Ketika mereka berjalan lebih jauh ke dalam lembah, bisikan-bisikan mulai terdengar lebih jelas di telinga Akarian. Bisikan itu seolah-olah berbicara langsung ke dalam pikirannya, memanggil namanya dengan nada yang memikat namun menakutkan. Dia berusaha mengabaikannya, tetapi semakin ia berusaha, semakin kuat suara-suara itu terdengar.
"Jangan dengarkan mereka," kata Sifer dengan nada tajam. "Itu adalah bayangan yang mencoba memanipulasimu. Jika kau membiarkan mereka masuk ke dalam pikiranmu, mereka akan menguasai kesadaranmu."
Akarian berusaha memusatkan pikirannya, berfokus pada langkah-langkahnya dan suara kaki mereka yang berderap di atas tanah lembab. Namun, setiap langkah terasa semakin berat, dan ia merasakan kekuatan yang aneh menariknya semakin dalam ke dalam kabut.
Tiba-tiba, dari arah samping, muncul sosok bayangan yang bergerak cepat ke arah mereka. Akarian menghunus Penumbra dengan cepat, siap untuk melindungi dirinya dan Sifer. Bayangan itu tampak seperti makhluk besar tanpa bentuk yang pasti, dengan mata merah menyala yang bersinar di tengah kegelapan. Ia menggeram dengan suara rendah yang membuat bulu kuduk Akarian berdiri.
Sifer segera bergerak, tongkatnya berkilauan dengan cahaya magis. "Mundur, makhluk bayangan!" seru Sifer, meluncurkan gelombang energi magis yang langsung menghantam makhluk itu. Bayangan itu terlempar ke belakang, tetapi tidak hancur. Ia kembali mengerang, mencoba mendekat lagi, tetapi Penumbra bersinar dengan cahaya hitam yang tajam, membuat makhluk itu ragu untuk menyerang.
"Bayangan ini tidak akan berhenti," kata Sifer dengan nada tegang. "Kita harus keluar dari lembah ini secepat mungkin."

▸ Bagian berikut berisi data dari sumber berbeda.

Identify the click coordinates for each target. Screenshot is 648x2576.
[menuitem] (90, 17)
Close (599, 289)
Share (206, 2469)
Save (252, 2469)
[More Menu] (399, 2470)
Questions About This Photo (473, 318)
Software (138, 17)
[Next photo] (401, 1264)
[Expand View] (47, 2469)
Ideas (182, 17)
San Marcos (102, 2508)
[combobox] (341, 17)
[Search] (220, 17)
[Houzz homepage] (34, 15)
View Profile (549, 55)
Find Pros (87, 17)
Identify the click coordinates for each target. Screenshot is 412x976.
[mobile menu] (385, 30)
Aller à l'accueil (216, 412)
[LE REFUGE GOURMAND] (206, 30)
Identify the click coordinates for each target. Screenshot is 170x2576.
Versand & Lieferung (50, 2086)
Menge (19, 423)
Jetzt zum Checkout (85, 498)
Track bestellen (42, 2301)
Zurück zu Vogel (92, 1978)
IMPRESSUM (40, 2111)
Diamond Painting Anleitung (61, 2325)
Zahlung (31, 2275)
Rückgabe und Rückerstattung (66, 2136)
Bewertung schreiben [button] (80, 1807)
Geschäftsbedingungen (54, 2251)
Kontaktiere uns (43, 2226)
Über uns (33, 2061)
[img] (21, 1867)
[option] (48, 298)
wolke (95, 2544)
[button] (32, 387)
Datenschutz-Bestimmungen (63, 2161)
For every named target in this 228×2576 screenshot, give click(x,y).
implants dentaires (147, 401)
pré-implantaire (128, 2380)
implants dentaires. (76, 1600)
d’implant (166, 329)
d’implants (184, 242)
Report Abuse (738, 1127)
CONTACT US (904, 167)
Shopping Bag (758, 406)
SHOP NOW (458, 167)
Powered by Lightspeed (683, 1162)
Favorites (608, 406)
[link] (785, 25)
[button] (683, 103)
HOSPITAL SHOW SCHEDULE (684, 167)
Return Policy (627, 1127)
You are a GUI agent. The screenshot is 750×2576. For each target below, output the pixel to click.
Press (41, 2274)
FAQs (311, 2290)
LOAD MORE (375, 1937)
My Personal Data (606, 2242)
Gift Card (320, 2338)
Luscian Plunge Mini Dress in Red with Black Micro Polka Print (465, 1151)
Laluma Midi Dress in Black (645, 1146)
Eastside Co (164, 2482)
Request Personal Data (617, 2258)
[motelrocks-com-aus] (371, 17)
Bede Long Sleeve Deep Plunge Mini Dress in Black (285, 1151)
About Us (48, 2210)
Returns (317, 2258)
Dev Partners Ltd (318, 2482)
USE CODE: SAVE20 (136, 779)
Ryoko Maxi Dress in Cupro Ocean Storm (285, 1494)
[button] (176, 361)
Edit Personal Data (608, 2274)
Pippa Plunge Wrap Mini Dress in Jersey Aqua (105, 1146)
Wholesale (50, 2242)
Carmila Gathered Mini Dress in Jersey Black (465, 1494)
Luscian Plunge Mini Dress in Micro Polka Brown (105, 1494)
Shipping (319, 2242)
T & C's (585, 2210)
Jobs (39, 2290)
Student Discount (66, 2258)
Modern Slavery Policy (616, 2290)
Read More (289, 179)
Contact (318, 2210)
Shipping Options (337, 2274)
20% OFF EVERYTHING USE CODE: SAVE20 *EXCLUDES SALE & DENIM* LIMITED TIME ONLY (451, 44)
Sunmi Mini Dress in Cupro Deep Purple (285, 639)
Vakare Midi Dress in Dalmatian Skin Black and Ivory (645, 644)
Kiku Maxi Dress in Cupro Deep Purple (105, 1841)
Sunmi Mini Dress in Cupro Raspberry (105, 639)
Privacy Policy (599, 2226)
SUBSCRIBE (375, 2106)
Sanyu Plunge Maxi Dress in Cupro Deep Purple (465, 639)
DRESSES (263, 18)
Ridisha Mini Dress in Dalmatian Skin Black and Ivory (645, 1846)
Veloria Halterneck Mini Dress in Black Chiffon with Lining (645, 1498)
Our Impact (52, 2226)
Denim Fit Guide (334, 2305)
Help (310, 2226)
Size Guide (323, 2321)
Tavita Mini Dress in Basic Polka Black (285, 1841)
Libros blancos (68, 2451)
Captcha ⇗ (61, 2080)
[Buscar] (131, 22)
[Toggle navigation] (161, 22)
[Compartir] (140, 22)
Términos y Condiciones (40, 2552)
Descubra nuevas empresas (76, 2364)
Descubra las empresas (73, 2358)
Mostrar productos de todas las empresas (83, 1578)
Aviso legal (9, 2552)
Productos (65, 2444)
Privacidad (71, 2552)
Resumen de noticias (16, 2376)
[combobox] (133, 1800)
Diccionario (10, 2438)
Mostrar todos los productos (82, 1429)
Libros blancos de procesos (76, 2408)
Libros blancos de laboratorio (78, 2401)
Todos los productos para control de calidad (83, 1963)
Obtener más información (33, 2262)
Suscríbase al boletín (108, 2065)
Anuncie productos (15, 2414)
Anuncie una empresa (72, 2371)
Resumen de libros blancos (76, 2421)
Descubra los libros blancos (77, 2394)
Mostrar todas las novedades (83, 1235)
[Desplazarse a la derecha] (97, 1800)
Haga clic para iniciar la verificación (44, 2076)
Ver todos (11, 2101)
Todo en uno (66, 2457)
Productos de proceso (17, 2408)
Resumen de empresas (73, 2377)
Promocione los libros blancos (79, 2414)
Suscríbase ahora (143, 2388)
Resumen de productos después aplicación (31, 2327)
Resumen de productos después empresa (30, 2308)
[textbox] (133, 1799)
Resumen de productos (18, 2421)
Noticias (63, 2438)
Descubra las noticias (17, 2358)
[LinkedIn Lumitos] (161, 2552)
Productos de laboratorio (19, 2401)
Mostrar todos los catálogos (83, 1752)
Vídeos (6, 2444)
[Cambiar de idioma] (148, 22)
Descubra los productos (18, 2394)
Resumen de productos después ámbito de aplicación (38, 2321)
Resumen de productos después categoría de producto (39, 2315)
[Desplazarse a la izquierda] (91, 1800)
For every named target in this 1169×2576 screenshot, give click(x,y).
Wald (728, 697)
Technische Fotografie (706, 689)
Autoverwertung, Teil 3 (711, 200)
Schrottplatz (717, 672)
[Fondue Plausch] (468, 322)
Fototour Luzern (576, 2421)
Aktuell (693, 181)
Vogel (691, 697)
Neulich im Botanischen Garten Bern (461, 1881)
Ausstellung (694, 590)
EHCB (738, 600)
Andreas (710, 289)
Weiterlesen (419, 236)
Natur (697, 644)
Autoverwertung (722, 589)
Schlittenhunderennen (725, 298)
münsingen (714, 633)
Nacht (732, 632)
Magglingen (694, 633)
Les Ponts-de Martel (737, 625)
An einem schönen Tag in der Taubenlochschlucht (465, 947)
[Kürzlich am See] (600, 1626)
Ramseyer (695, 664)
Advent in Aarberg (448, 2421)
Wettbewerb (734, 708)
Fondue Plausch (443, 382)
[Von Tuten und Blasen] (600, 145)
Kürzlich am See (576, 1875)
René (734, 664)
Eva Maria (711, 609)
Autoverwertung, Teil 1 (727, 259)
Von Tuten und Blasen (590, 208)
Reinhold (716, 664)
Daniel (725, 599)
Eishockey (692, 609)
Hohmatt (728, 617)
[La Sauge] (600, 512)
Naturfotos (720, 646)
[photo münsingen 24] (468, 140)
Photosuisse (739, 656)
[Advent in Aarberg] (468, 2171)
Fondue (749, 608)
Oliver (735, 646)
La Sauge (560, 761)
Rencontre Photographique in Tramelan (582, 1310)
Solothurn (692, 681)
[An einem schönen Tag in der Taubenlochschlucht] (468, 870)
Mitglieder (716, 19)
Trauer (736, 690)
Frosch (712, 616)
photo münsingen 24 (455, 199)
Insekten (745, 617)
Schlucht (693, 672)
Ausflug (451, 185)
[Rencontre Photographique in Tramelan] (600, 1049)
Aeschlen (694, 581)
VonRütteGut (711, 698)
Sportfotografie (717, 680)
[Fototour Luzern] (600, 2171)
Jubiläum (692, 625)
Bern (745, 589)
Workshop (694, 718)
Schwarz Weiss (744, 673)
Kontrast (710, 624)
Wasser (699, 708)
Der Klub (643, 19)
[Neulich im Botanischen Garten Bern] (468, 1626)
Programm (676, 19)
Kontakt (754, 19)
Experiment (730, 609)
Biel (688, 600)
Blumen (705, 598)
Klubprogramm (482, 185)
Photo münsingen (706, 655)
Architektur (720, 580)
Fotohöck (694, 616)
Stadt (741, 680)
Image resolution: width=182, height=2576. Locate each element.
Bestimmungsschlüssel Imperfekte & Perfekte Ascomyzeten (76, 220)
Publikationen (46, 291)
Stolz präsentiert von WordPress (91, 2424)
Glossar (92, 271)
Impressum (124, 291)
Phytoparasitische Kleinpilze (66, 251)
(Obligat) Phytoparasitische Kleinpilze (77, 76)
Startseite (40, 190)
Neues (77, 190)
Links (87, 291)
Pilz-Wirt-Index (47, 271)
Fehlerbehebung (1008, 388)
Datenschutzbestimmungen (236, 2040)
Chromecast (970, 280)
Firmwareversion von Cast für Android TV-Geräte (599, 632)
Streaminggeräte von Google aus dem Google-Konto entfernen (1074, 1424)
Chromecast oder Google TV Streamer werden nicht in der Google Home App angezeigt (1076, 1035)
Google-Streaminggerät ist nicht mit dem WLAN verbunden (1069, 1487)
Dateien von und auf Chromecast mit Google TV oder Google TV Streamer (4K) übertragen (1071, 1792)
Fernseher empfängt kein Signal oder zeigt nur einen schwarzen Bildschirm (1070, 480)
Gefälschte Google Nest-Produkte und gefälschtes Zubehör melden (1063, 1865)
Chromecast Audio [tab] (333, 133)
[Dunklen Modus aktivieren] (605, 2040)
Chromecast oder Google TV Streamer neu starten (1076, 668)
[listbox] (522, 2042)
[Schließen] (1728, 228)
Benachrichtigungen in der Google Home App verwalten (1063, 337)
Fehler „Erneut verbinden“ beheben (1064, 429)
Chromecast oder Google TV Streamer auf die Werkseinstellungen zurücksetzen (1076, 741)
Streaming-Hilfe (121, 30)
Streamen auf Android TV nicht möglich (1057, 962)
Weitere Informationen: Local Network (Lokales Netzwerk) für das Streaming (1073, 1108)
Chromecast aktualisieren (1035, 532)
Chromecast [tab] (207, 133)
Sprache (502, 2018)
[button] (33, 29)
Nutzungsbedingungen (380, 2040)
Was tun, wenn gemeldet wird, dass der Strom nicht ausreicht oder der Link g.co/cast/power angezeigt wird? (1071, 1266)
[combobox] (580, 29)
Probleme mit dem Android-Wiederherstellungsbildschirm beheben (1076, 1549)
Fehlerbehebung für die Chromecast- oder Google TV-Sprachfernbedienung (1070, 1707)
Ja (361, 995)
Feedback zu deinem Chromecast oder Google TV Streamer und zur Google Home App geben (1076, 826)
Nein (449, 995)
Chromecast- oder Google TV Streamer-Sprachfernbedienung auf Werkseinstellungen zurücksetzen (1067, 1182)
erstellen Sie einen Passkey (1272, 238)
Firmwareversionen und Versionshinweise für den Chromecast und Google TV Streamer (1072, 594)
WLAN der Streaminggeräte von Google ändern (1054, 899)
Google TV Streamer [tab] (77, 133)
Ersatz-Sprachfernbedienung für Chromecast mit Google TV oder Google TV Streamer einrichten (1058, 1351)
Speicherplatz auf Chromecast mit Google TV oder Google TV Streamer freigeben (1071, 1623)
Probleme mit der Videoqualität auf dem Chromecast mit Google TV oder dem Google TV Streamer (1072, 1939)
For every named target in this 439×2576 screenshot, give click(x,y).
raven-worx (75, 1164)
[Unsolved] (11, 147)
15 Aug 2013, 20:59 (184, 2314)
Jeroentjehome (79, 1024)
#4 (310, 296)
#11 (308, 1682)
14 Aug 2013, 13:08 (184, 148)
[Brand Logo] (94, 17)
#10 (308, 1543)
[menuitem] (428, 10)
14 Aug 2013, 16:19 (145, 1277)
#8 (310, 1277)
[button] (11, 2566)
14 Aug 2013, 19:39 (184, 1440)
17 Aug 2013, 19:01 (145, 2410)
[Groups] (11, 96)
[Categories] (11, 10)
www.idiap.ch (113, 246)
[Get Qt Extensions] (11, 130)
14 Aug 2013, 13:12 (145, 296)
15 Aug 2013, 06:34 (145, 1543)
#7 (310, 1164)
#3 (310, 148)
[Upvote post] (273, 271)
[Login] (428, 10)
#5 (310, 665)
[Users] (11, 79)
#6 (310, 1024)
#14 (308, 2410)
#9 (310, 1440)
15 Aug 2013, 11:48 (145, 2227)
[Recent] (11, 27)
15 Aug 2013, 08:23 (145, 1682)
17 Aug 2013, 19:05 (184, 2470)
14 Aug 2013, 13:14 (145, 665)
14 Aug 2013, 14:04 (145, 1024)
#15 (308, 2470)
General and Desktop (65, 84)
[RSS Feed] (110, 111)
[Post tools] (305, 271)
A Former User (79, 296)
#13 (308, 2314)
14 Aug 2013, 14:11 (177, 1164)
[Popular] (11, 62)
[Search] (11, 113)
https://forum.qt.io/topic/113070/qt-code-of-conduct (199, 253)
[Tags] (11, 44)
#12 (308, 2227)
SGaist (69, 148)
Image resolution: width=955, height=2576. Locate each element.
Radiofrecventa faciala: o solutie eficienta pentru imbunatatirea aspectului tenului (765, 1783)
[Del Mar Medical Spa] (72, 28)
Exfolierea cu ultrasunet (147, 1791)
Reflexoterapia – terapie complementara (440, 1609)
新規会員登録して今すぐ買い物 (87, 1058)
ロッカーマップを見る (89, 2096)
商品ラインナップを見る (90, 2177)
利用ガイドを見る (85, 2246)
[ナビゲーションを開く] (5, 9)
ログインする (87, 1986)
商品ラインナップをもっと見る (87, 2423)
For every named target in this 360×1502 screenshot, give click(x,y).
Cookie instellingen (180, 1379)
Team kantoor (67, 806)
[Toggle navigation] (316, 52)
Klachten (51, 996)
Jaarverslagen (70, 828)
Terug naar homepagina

Akarian mengangguk, dan mereka mulai berlari melewati lembah, menghindari makhluk-makhluk bayangan yang terus bermunculan di sekitar mereka. Setiap kali salah satu dari mereka mendekat, Akarian menggunakan Penumbra untuk menghalau serangan mereka, tetapi ia merasakan kekuatannya semakin terkuras setiap kali ia melakukannya. Pedang itu, meskipun memberinya kekuatan luar biasa, juga mengambil lebih banyak energi darinya.
Mereka terus berlari tanpa henti, melewati kabut yang semakin pekat. Namun, ketika mereka hampir mencapai ujung lembah, sesuatu yang lebih besar muncul di hadapan mereka. Dari dalam kabut tebal, sesosok bayangan raksasa muncul, dengan tubuh yang tampak terbuat dari kegelapan murni. Sosok itu memiliki dua mata besar yang bersinar merah, menatap mereka dengan penuh kebencian.
Akarian merasakan jantungnya berhenti sejenak. Bayangan itu bukan sekadar makhluk biasa—ia adalah manifestasi kegelapan yang jauh lebih kuat daripada apa pun yang pernah ia hadapi. Sifer juga tampak terkejut, meskipun ia berusaha tetap tenang.
"Kita harus melawannya," kata Sifer dengan tegas, mengangkat tongkatnya yang mulai bersinar terang. "Makhluk ini adalah penjaga dari Lembah Bayangan. Jika kita tidak bisa mengalahkannya, kita tidak akan pernah sampai ke Lembah Duka."
Akarian mengangguk, meskipun ia tahu ini akan menjadi pertarungan yang berat. Dengan Penumbra di tangannya, ia melangkah maju, bersiap untuk menghadapi makhluk bayangan itu.
Dan saat bayangan raksasa itu melangkah maju, kegelapan semakin menyelimuti lembah. Pertarungan besar ini akan menentukan apakah mereka dapat melanjutkan perjalanan, atau terjebak selamanya di bawah kekuasaan bayangan.